Family Loans

It is not unusual for parents to lend money to their adult children in times of need. Often the funds are simply given to the younger family member with the understanding that the recipient will return the funds when his or her situation improves.

For seniors, lending money in this way could be a recipe for disaster. If a parent loans money to a child, or to any other person, without documenting such loan with a promissory note, such loan may foreclose the opportunity for such parent to obtain Medical Assistance if future nursing home care should be required.

Even if the loan is memorialized with a promissory note, Medicaid ineligibility still may arise. This is because the Medicaid rules impose strict requirements on the structure of a loan and on the form of a promissory note in order for the note holder to obtain Medical Assistance.

An example of how this might affect a married couple is instructive. Jenny, a single mother with two small children, suffered a reduction in hours at work and needed help with her house payment. Jenny’s parents, Bob and Mary, helped Jenny by loaning her $10,000 to tide things over until she could find another job. Two years later, while Jenny is now able to make her mortgage payments, she has not been able to save enough money to repay the loan.

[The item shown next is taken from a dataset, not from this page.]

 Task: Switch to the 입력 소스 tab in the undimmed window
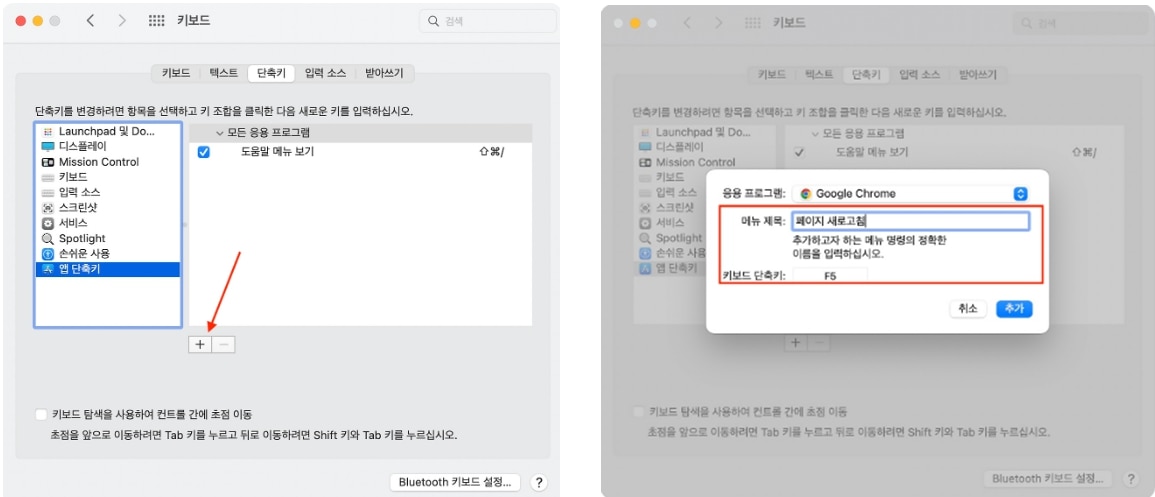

Bob and Mary have fallen on lean times themselves. They own a house and $20,000 in the bank. Bob has a stroke and now must reside in a nursing home for the remainder of his life. Under the Medicaid rules, Bob and Mary can keep about $20,000. They also can make home improvements and can prepay their burial costs. If you count the loan to Jenny as one of their assets, Bob and Mary have $30,000 in assets, $10,000 of which they can use to improve their house or prepay their burials. Or Mary can use an annuity to save the entire amount. After making such payments, Bob would meet the financial eligibility requirements for Medicaid so that his nursing home costs could be paid by the state.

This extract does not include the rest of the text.